Stored data entries:
▼

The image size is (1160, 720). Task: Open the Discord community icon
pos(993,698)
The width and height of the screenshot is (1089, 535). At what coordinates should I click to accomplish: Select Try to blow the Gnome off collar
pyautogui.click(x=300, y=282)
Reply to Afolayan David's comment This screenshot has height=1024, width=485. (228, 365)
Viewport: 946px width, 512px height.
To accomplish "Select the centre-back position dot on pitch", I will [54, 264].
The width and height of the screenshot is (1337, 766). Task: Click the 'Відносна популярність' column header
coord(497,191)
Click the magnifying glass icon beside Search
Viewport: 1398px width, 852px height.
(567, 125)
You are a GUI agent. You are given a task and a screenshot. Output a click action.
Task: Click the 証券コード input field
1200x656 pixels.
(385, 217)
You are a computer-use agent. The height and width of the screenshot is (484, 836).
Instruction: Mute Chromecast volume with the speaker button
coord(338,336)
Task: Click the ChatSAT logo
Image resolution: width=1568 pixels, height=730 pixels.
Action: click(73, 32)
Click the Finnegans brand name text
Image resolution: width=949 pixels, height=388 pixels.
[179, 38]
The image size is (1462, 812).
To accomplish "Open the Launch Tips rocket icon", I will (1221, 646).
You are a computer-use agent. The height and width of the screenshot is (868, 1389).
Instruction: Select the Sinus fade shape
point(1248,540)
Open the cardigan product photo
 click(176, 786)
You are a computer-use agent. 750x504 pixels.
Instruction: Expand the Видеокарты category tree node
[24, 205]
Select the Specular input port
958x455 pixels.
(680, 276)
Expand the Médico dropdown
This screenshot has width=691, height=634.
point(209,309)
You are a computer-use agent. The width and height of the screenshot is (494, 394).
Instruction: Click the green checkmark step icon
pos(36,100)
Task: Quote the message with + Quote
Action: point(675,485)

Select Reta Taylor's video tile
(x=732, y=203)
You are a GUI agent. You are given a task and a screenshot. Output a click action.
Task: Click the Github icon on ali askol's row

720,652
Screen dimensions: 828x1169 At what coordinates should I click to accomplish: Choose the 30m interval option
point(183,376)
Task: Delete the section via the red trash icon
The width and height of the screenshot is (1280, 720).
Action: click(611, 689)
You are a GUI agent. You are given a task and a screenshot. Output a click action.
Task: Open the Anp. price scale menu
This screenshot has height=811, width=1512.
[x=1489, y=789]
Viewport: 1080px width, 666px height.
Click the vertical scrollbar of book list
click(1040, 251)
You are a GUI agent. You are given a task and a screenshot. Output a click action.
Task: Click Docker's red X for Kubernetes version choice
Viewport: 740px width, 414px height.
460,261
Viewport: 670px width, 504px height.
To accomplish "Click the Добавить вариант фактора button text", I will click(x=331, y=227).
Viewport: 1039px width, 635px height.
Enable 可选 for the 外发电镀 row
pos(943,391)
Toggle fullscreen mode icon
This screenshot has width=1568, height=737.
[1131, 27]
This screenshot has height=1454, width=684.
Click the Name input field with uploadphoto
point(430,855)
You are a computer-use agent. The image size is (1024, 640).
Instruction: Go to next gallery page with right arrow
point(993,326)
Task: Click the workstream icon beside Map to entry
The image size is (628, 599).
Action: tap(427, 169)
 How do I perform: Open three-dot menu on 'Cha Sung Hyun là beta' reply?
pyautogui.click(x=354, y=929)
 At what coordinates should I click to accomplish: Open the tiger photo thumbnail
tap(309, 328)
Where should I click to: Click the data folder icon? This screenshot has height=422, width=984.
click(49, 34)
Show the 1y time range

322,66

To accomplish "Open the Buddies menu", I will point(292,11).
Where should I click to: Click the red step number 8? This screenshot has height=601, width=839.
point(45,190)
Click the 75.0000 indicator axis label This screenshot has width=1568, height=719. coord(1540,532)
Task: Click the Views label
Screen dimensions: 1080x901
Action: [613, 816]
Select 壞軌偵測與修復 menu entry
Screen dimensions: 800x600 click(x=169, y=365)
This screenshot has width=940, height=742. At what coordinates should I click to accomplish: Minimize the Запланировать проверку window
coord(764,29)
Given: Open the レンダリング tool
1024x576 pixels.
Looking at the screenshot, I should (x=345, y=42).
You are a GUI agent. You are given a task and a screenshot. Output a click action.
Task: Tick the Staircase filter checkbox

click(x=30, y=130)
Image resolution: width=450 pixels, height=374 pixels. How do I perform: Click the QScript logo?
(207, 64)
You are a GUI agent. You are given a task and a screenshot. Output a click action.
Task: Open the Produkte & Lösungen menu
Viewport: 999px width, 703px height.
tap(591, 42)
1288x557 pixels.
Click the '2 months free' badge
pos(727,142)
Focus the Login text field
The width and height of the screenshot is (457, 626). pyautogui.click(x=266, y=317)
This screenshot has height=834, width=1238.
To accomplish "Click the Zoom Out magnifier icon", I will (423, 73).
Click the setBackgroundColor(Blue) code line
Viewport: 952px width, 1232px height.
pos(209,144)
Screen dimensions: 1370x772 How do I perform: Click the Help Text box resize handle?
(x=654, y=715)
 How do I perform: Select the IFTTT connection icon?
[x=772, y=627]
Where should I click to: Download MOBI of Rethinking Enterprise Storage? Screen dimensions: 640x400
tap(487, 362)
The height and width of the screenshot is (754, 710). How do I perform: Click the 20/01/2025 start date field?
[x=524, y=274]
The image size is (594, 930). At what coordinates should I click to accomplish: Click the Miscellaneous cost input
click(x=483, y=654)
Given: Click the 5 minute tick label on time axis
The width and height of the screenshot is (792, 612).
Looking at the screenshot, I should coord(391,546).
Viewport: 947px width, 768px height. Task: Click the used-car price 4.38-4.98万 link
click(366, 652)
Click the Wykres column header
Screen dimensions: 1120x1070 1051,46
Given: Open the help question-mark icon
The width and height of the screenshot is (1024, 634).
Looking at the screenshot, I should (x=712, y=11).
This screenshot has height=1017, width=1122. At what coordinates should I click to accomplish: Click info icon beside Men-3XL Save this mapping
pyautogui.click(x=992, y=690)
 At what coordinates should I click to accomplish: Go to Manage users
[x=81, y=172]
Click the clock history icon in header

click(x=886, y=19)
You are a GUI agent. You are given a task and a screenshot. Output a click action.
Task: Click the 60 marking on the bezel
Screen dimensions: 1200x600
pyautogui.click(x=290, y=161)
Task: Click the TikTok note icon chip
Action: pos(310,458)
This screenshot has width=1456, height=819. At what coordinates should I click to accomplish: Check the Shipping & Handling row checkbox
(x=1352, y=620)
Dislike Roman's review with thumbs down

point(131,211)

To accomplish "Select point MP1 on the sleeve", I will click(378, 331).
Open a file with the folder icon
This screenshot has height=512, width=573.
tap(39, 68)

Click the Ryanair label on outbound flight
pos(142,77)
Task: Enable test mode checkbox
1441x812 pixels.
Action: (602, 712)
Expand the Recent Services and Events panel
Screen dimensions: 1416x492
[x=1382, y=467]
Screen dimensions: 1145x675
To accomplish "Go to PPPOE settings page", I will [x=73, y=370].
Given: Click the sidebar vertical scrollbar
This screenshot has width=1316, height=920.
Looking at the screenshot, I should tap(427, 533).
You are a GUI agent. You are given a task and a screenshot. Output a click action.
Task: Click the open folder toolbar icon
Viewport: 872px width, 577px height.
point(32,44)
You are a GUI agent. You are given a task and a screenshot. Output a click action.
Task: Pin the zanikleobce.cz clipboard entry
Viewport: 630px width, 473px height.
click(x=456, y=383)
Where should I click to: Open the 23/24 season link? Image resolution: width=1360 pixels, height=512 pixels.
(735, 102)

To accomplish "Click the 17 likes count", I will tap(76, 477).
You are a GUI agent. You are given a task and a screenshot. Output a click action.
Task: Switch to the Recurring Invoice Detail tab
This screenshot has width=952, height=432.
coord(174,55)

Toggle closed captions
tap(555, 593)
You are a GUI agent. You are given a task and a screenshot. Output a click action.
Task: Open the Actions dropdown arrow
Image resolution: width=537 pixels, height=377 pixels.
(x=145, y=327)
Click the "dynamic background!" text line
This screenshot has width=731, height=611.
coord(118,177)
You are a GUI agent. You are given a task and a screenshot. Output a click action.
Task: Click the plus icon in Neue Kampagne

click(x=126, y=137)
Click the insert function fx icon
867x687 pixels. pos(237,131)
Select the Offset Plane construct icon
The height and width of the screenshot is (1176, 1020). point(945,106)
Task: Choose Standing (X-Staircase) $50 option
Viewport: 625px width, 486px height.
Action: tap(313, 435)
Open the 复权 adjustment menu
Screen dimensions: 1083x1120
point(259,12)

▲

EXERCISE AIM: I'd like an exact copy of the lines above, from the very first one through the line that contains "You are a computer-use agent. The width", with nothing else added.

OUTPUT OF THE EXERCISE:
The image size is (1160, 720). Task: Open the Discord community icon
pos(993,698)
The width and height of the screenshot is (1089, 535). At what coordinates should I click to accomplish: Select Try to blow the Gnome off collar
pyautogui.click(x=300, y=282)
Reply to Afolayan David's comment This screenshot has height=1024, width=485. (228, 365)
Viewport: 946px width, 512px height.
To accomplish "Select the centre-back position dot on pitch", I will [54, 264].
The width and height of the screenshot is (1337, 766). Task: Click the 'Відносна популярність' column header
coord(497,191)
Click the magnifying glass icon beside Search
Viewport: 1398px width, 852px height.
(567, 125)
You are a GUI agent. You are given a task and a screenshot. Output a click action.
Task: Click the 証券コード input field
1200x656 pixels.
(385, 217)
You are a computer-use agent. The height and width of the screenshot is (484, 836).
Instruction: Mute Chromecast volume with the speaker button
coord(338,336)
Task: Click the ChatSAT logo
Image resolution: width=1568 pixels, height=730 pixels.
Action: click(73, 32)
Click the Finnegans brand name text
Image resolution: width=949 pixels, height=388 pixels.
[179, 38]
The image size is (1462, 812).
To accomplish "Open the Launch Tips rocket icon", I will (1221, 646).
You are a computer-use agent. The height and width of the screenshot is (868, 1389).
Instruction: Select the Sinus fade shape
point(1248,540)
Open the cardigan product photo
 click(176, 786)
You are a computer-use agent. 750x504 pixels.
Instruction: Expand the Видеокарты category tree node
[24, 205]
Select the Specular input port
958x455 pixels.
(680, 276)
Expand the Médico dropdown
This screenshot has width=691, height=634.
point(209,309)
You are a computer-use agent. The width and height of the screenshot is (494, 394).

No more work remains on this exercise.